Problem to solve:
Return all of the data exactly as written, without the pictures.

[Stored data]
┌──

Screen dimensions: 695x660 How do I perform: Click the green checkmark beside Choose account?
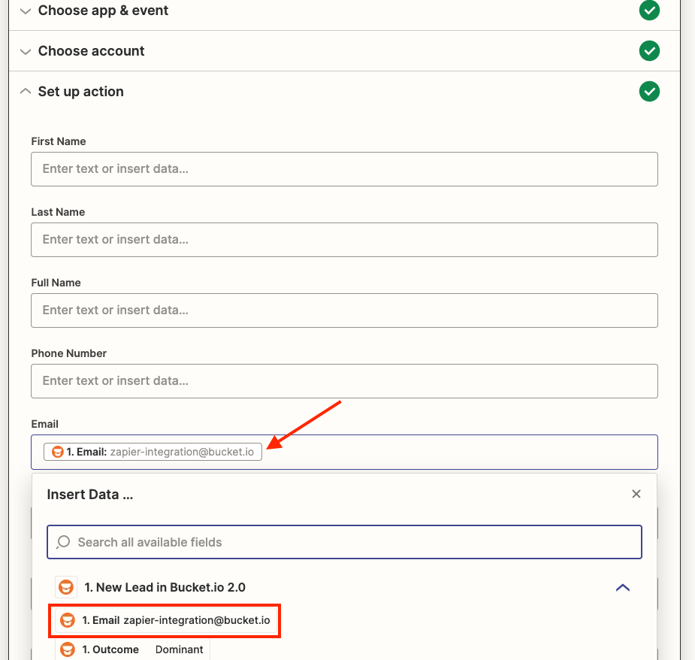649,51
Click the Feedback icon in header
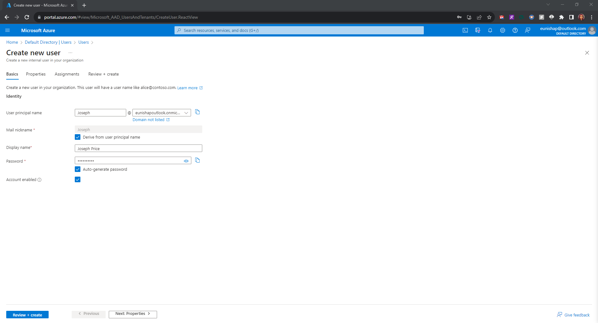The height and width of the screenshot is (323, 598). tap(527, 30)
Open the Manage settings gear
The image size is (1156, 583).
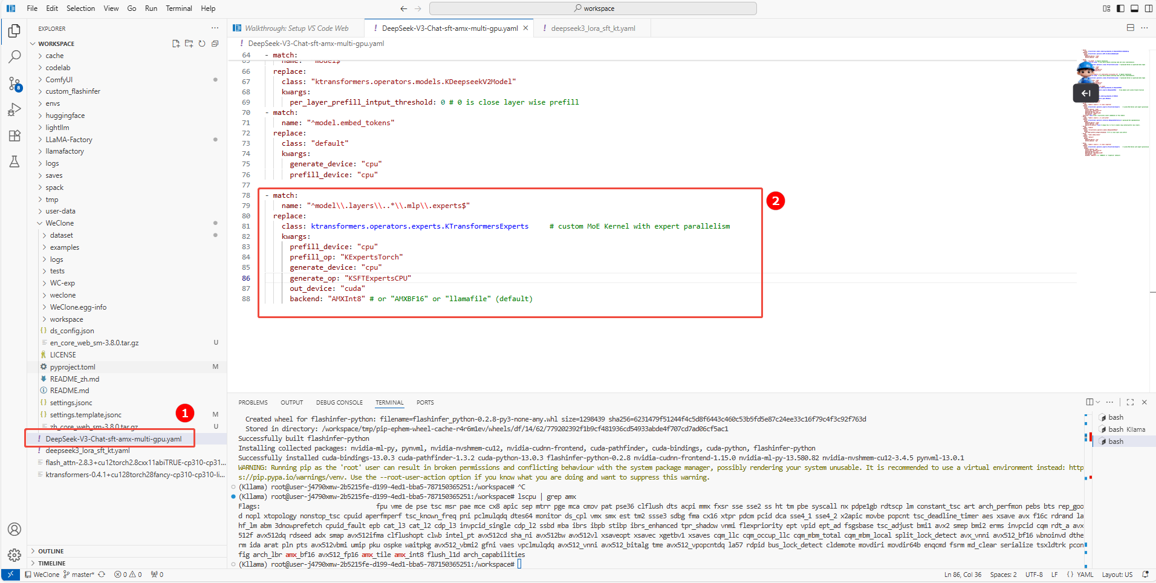(x=15, y=555)
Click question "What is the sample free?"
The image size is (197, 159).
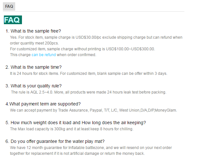(36, 31)
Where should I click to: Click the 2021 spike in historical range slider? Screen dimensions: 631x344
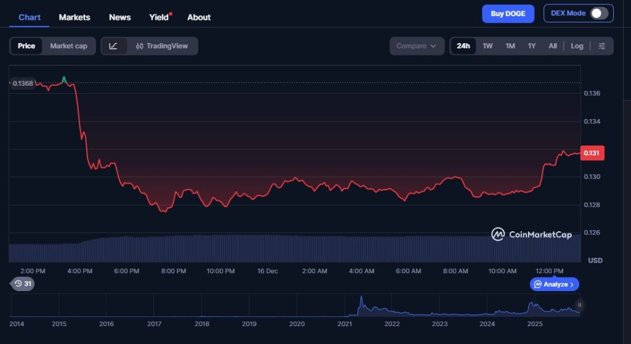[361, 302]
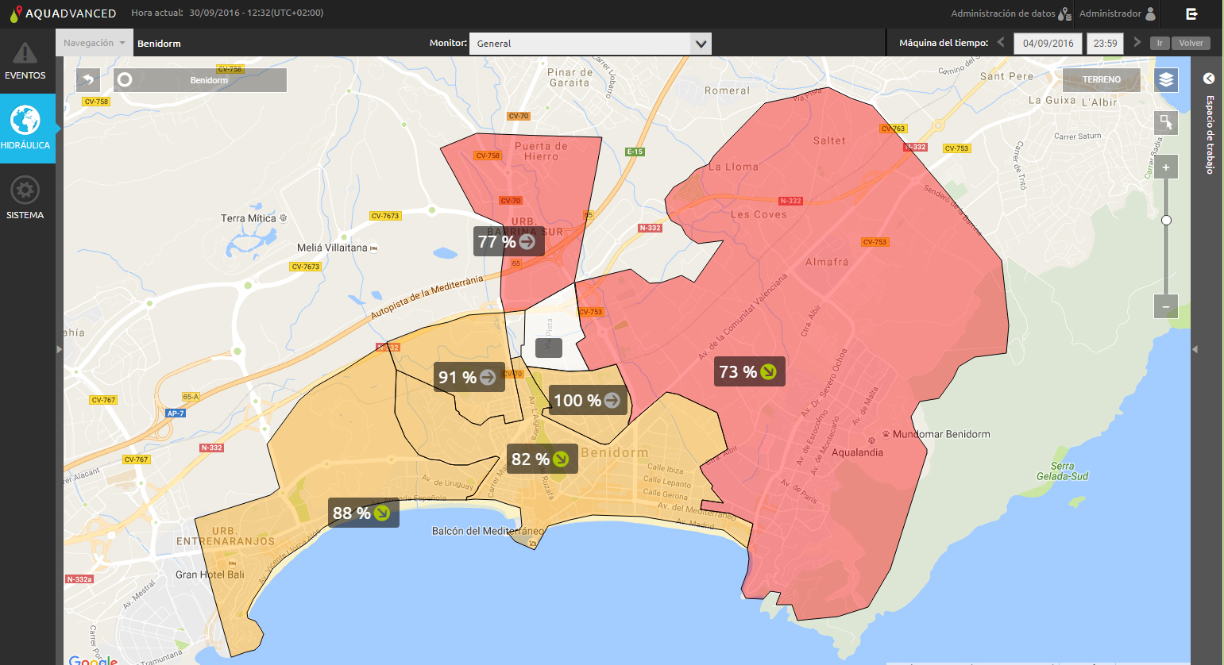Select the 73 % sector label
Image resolution: width=1224 pixels, height=665 pixels.
point(748,372)
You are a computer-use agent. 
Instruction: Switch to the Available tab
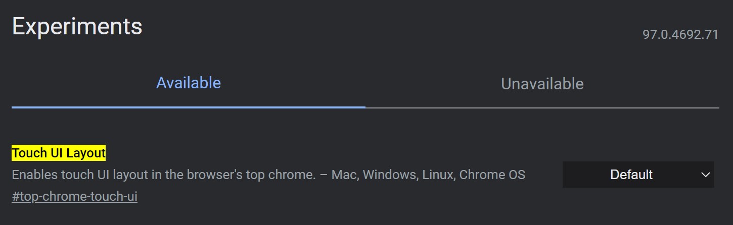click(188, 83)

└──

Response area:
Screen dimensions: 695x660 How do I perform: Click the green checkmark beside Choose account?
649,51
Click the Feedback icon in header
The height and width of the screenshot is (323, 598). tap(527, 30)
Open the Manage settings gear
The image size is (1156, 583).
(x=15, y=555)
Click question "What is the sample free?"
The image size is (197, 159).
(36, 31)
Where should I click to: Click the 2021 spike in historical range slider? Screen dimensions: 631x344
[361, 302]
Select the 73 % sector label
Image resolution: width=1224 pixels, height=665 pixels.
point(748,372)
You are a computer-use agent. 
Instruction: Switch to the Available tab
click(188, 83)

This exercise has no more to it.